Search code examples
pythonipcpyarrowapache-arrow

How to use Apache Arrow IPC from multiple processes (possibly from different languages)?


I'm not sure where to begin, so looking for some guidance. I'm looking for a way to create some arrays/tables in one process, and have it accessible (read-only) from another.

So I create a pyarrow.Table like this:

a1 = pa.array(list(range(3)))
a2 = pa.array(["foo", "bar", "baz"])

a1
# <pyarrow.lib.Int64Array object at 0x7fd7c4510100>
# [
#   0,
#   1,
#   2
# ]

a2
# <pyarrow.lib.StringArray object at 0x7fd7c5d6fa00>
# [
#   "foo",
#   "bar",
#   "baz"
# ]

tbl = pa.Table.from_arrays([a1, a2], names=["num", "name"])

tbl
# pyarrow.Table
# num: int64
# name: string
# ----
# num: [[0,1,2]]
# name: [["foo","bar","baz"]]

Now how do I read this from a different process? I thought I would use multiprocessing.shared_memory.SharedMemory, but that didn't quite work:

shm = shared_memory.SharedMemory(name='pa_test', create=True, size=tbl.nbytes)
with pa.ipc.new_stream(shm.buf, tbl.schema) as out:
    for batch in tbl.to_batches():
        out.write(batch)

# TypeError: Unable to read from object of type: <class 'memoryview'>

Do I need to wrap the shm.buf with something?

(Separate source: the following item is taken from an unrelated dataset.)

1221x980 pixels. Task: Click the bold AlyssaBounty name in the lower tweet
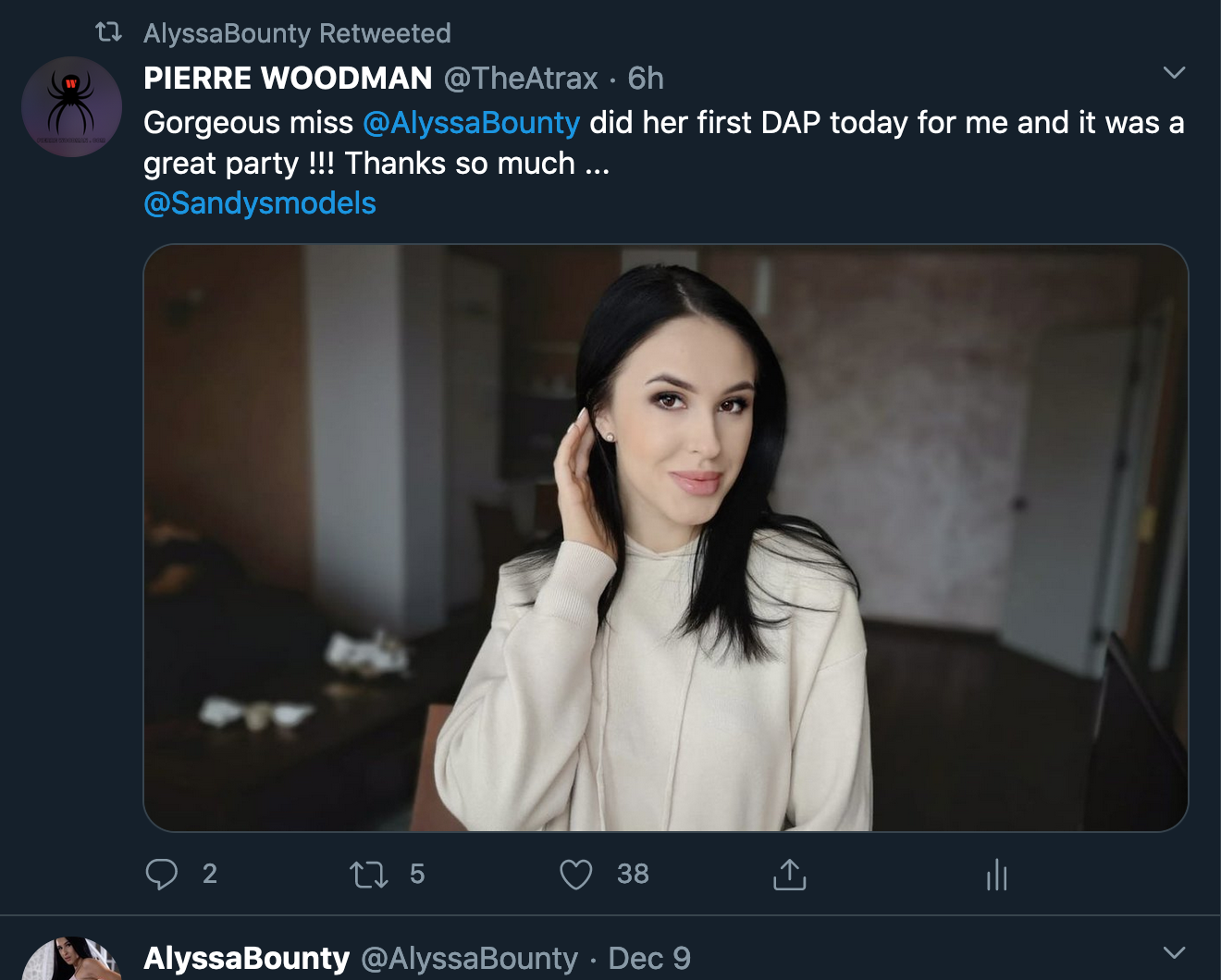coord(247,959)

Even if I get this to work, it seems very fiddly. How would I do this in a robust manner? Do I need something like zmq?

I'm not clear how this is zero copy though. When I write the record batches, isn't that serialisation? What am I missing?

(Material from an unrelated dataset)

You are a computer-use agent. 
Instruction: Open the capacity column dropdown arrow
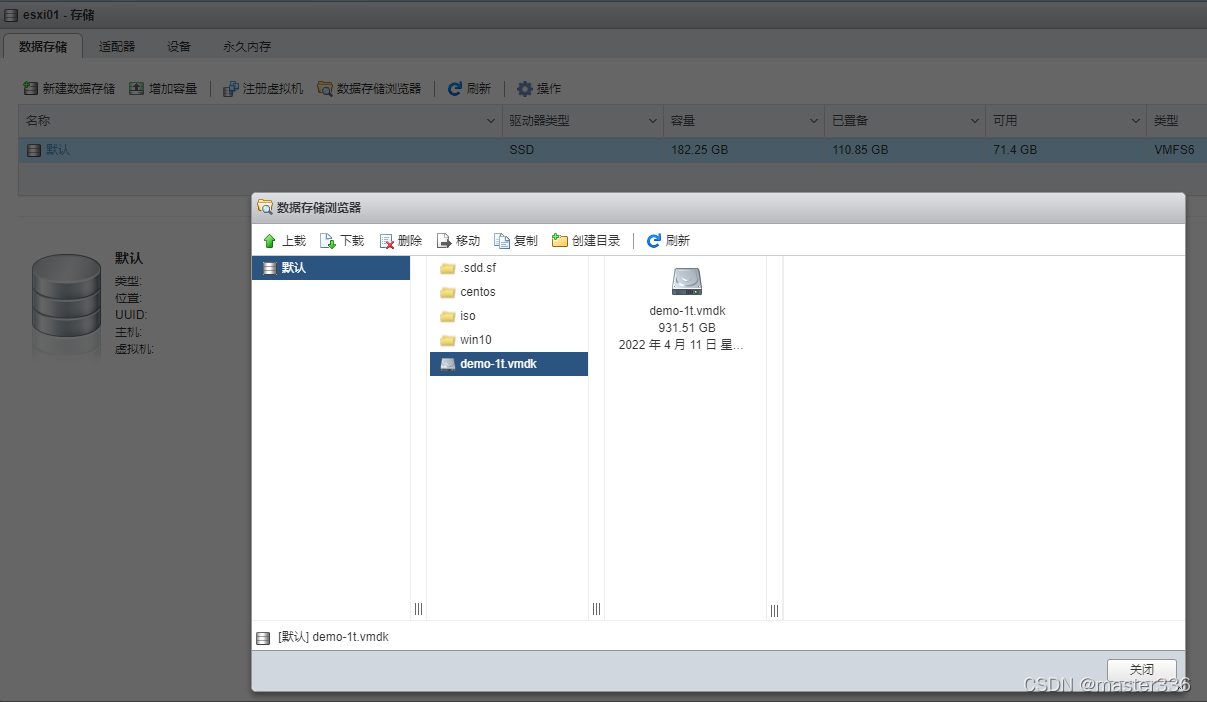pyautogui.click(x=814, y=121)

In my real use case, I also want to talk to Julia, but maybe that should be a separate question when I come to it.

PS: I have gone through the docs, it didn't clarify this part for me.


Solution

  • Do I need to wrap the shm.buf with something?

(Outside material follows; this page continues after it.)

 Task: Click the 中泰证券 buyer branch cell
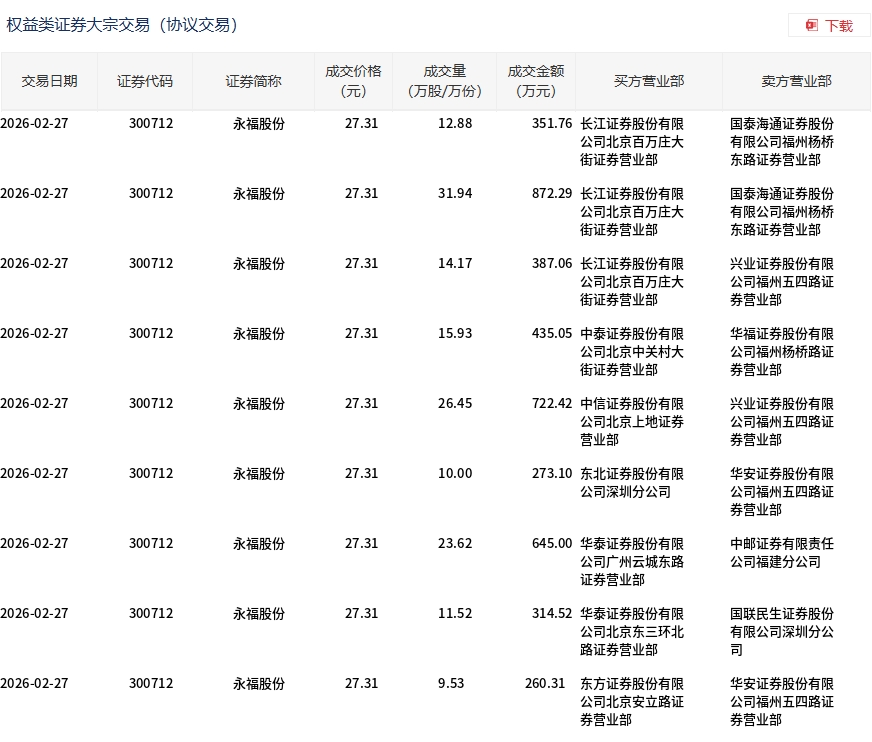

    Yes, you can use pa.py_buffer() to wrap it:

    size = calculate_ipc_size(table)
    shm = shared_memory.SharedMemory(create=True, name=name, size=size)
    
    stream = pa.FixedSizeBufferWriter(pa.py_buffer(shm.buf))
    with pa.RecordBatchStreamWriter(stream, table.schema) as writer:
       writer.write_table(table)
    

    Also, for size you need to calculate the size of the IPC output, which may be a bit larger than Table.nbytes. The function you can use for that is:

    def calculate_ipc_size(table: pa.Table) -> int:
        sink = pa.MockOutputStream()
        with pa.ipc.new_stream(sink, table.schema) as writer:
            writer.write_table(table)
        return sink.size()
    

    How would I do this in a robust manner?

    Not sure of this part yet. In my experience the original process needs to stay alive while the others are reusing the buffers, but there might be a way to get around that. This is likely connected to this bug in CPython: https://bugs.python.org/issue38119

    I'm not clear how this is zero copy though. When I write the record batches, isn't that serialisation? What am I missing?

    You are correct that writing the Arrow data into an IPC buffer does involve copies. The zero-copy part is when other processes read the data from shared memory. The columns of the Arrow table will reference the relevant segments of the IPC buffer, rather than a copy.